# Is 20 Amp breaker too big for a fluorescent light



## toadylama (Jul 7, 2009)

Background:

Built a basement closet which contains my (2) FPE 200 amp service boxes.  I just mounted a T8 Two strip fluorescent light on the ceiling controlled by a single pole switch. All wires are ran...

Question:

I have a leftover 20 Amp breaker available (American Single pole HARC type), is this too big for this single light circuit? I have numerous open slots for new circuits.

If so, I don't want to buy a 15 Amp breaker due to big $$'s, so should I just tap into an existing 15 Amp circuit? 

Thanks for your responses,

Todd


----------



## speedy petey (Jul 7, 2009)

toadylama said:


> I have a leftover 20 Amp breaker available (American Single pole HARC type), is this too big for this single light circuit?


No. The breaker protects the circuit wire, not the fixture.



toadylama said:


> ......, so should I just tap into an existing 15 Amp circuit?


I would. I see NO reason whatsoever for running a new 20A circuit to install one fluorescent light.


----------



## toadylama (Jul 8, 2009)

Thanks for the reply.

My real concern is using a 20 Amp breaker for a light only circuit (which is usually 15 AMP) and posing a greater possible fire hazard.
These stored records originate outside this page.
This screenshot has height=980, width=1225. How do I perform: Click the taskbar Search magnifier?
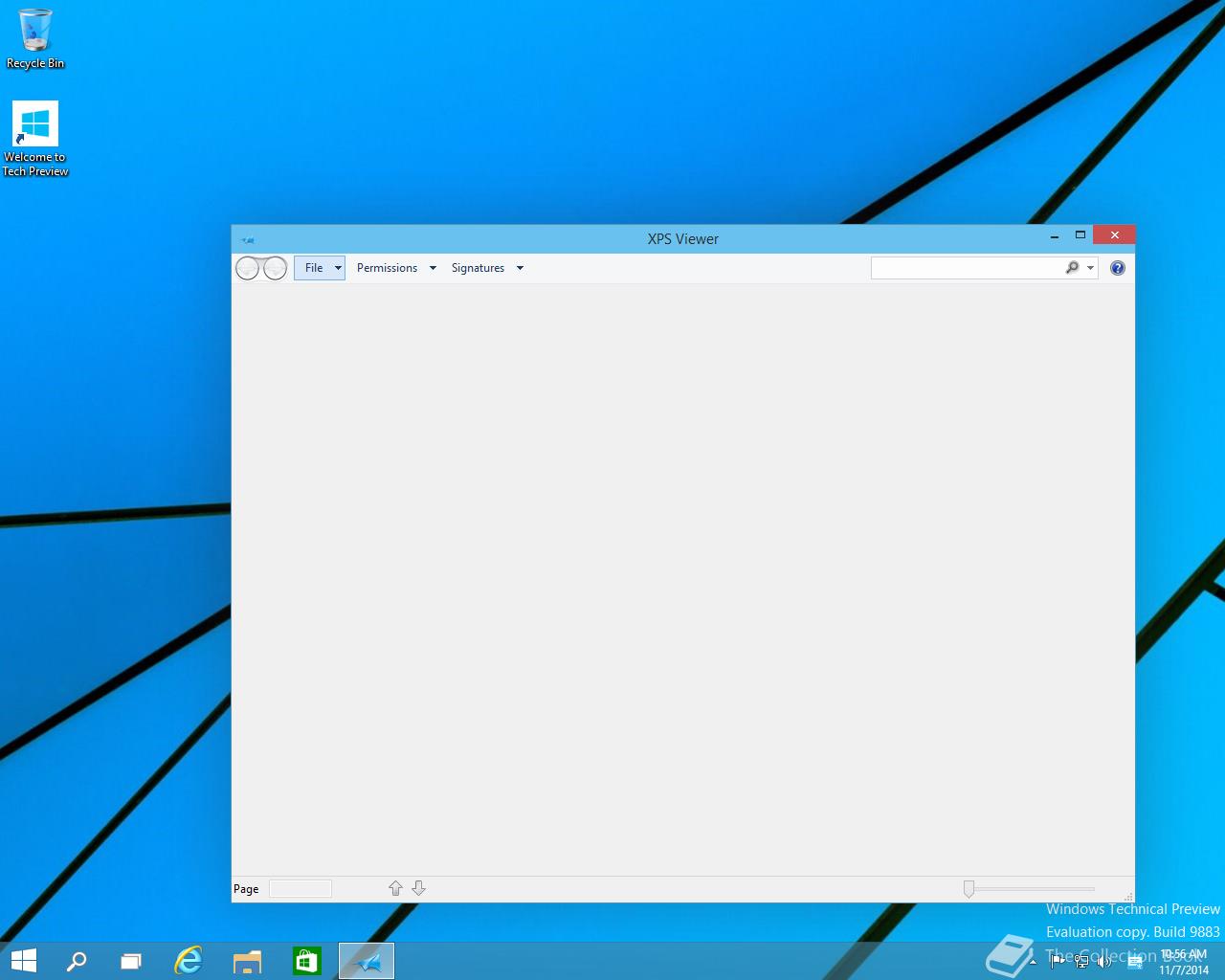point(77,961)
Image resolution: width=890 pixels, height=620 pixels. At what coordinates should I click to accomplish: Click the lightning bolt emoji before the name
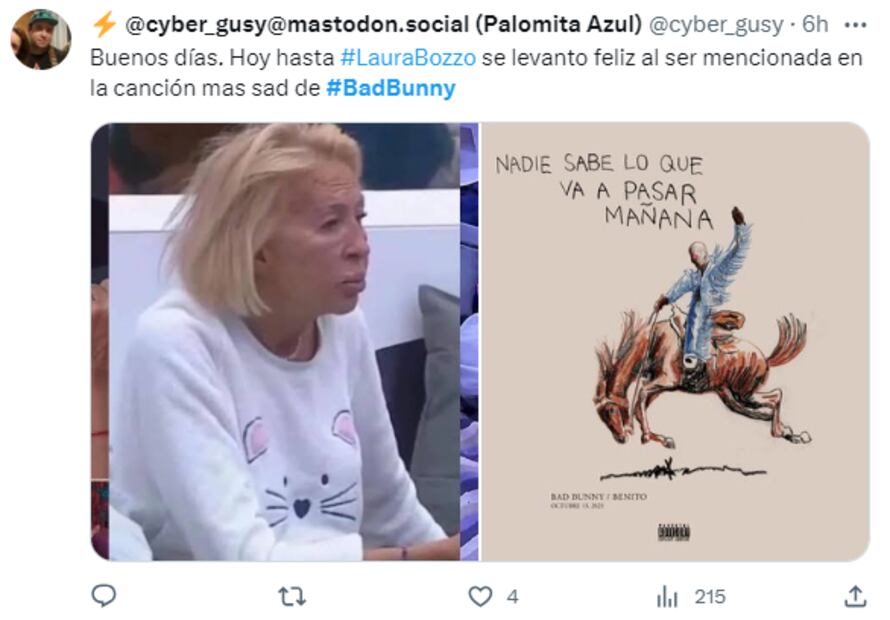[104, 24]
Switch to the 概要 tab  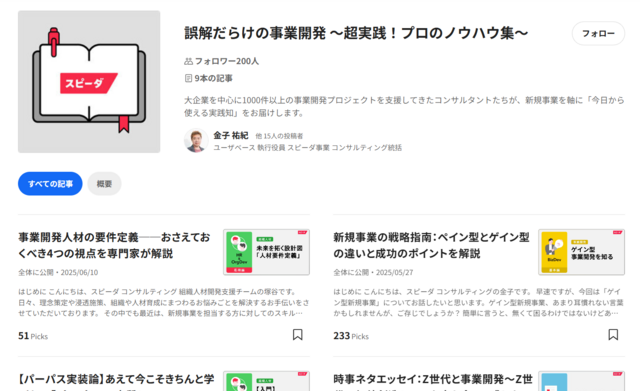point(104,184)
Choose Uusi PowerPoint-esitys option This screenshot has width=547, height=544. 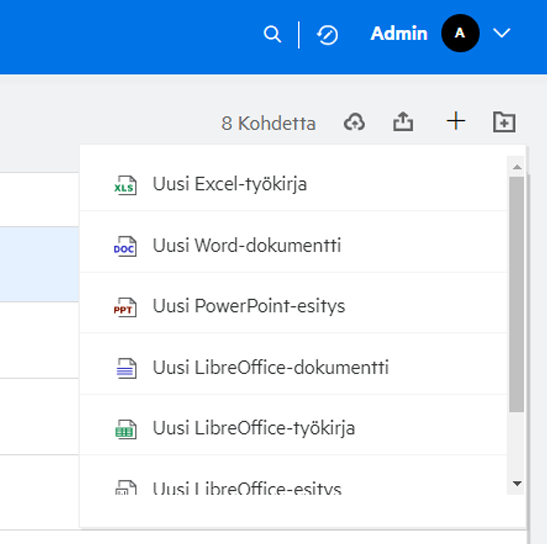point(293,306)
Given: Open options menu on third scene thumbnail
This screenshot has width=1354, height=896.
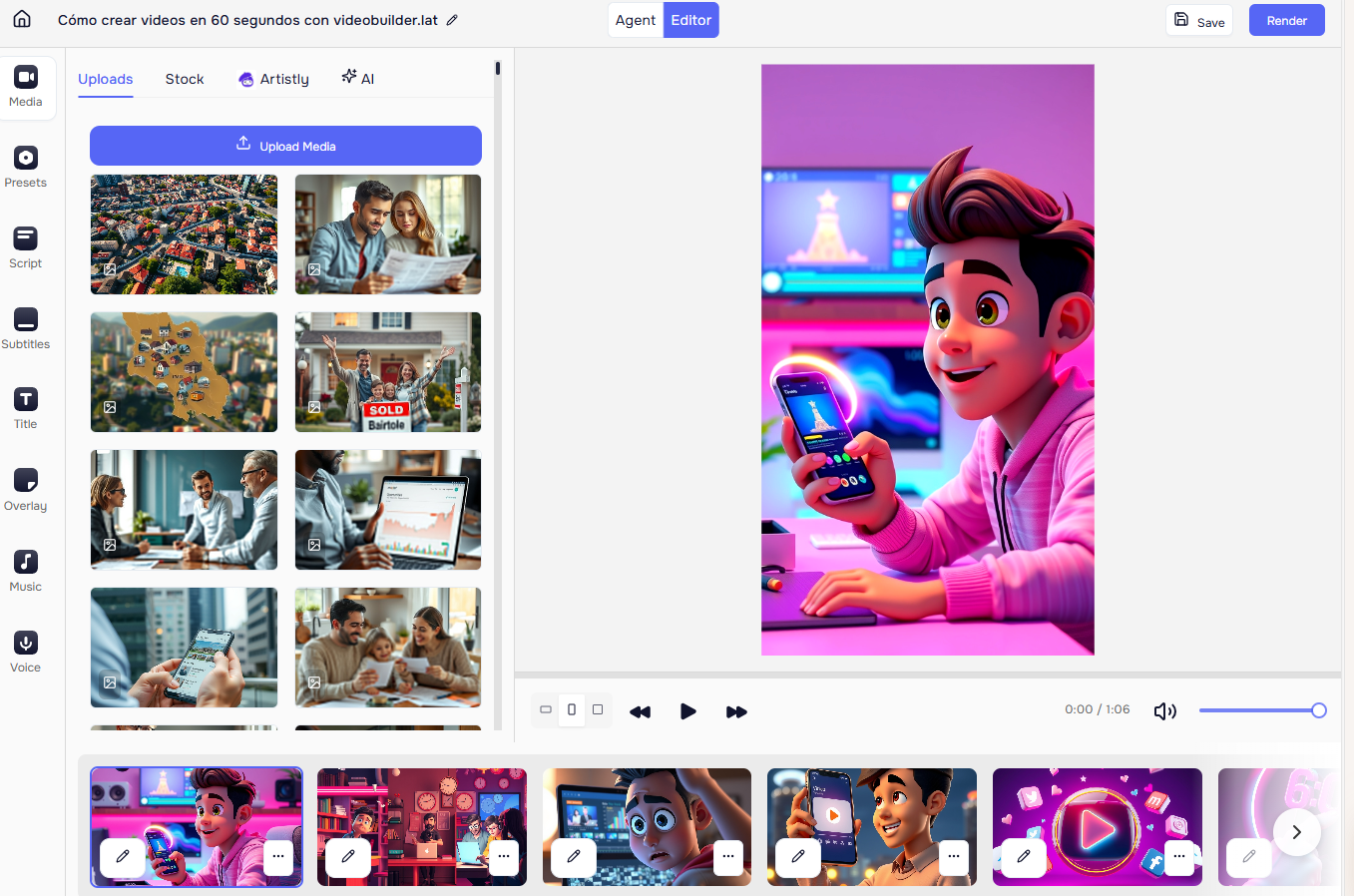Looking at the screenshot, I should [729, 856].
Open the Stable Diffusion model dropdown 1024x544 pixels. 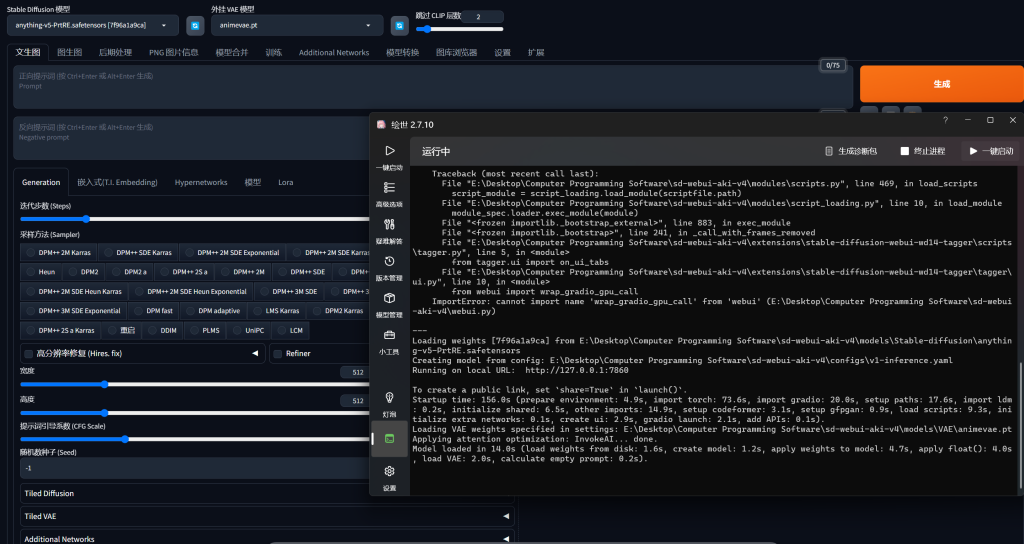(92, 25)
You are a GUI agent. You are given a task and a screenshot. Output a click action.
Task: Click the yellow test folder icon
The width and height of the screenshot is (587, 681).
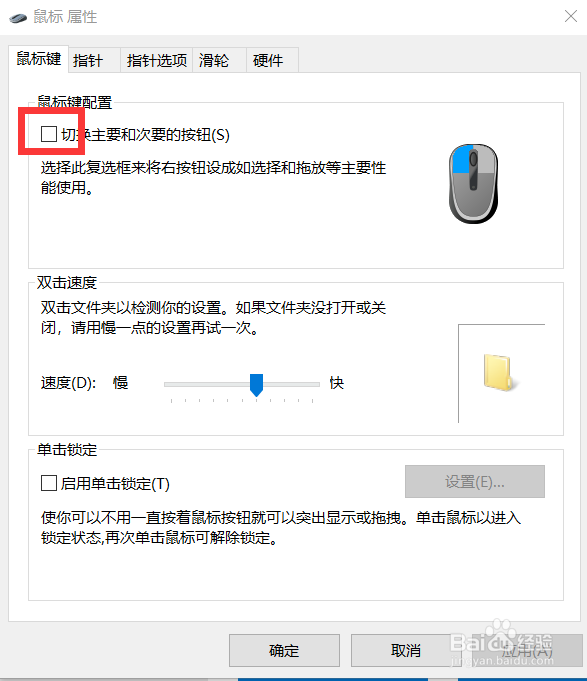[500, 373]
So, if I opted for the 20 AMP breaker (easier), does anyone foresee any issues?

thanks, todd


----------



## JoeD (Jul 8, 2009)

If the circuit is wired with #12 wire then you can use the 20 amp breaker. If it is wired with #14 then you must use a 15 amp breaker.


----------



## speedy petey (Jul 8, 2009)

toadylama said:


> My real concern is using a 20 Amp breaker for a light only circuit (which is usually 15 AMP) and posing a greater possible fire hazard.


This is not a concern at all. The breaker protects the circuit conductors, not the light fixture.


----------



## toadylama (Jul 11, 2009)

Wired it up last night...works great with 12-2 wire and the 20 amp breaker!

Thanks for the tips.


----------



## bkplasma (Jul 11, 2009)

Glad it works for you. Now you have plenty of room to add several other lights on same circuit in future.


----------